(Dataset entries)

━━━━━━━━━━━━━━━━━━━━

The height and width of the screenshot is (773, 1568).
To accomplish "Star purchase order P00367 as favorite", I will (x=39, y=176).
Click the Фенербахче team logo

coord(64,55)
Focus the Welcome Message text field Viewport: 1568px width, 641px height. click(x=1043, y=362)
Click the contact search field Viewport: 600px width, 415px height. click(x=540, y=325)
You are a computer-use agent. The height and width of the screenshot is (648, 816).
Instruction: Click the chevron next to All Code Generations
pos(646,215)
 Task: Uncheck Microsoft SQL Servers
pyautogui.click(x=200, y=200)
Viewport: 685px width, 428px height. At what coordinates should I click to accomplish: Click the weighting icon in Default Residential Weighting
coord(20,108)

━━━━━━━━━━━━━━━━━━━━

> [YOUR INSTRUCTIONS] Give back all the data exactly as it was written.

> [EXPECTED ANSWER]
The height and width of the screenshot is (773, 1568).
To accomplish "Star purchase order P00367 as favorite", I will (x=39, y=176).
Click the Фенербахче team logo

coord(64,55)
Focus the Welcome Message text field Viewport: 1568px width, 641px height. click(x=1043, y=362)
Click the contact search field Viewport: 600px width, 415px height. click(x=540, y=325)
You are a computer-use agent. The height and width of the screenshot is (648, 816).
Instruction: Click the chevron next to All Code Generations
pos(646,215)
 Task: Uncheck Microsoft SQL Servers
pyautogui.click(x=200, y=200)
Viewport: 685px width, 428px height. At what coordinates should I click to accomplish: Click the weighting icon in Default Residential Weighting
coord(20,108)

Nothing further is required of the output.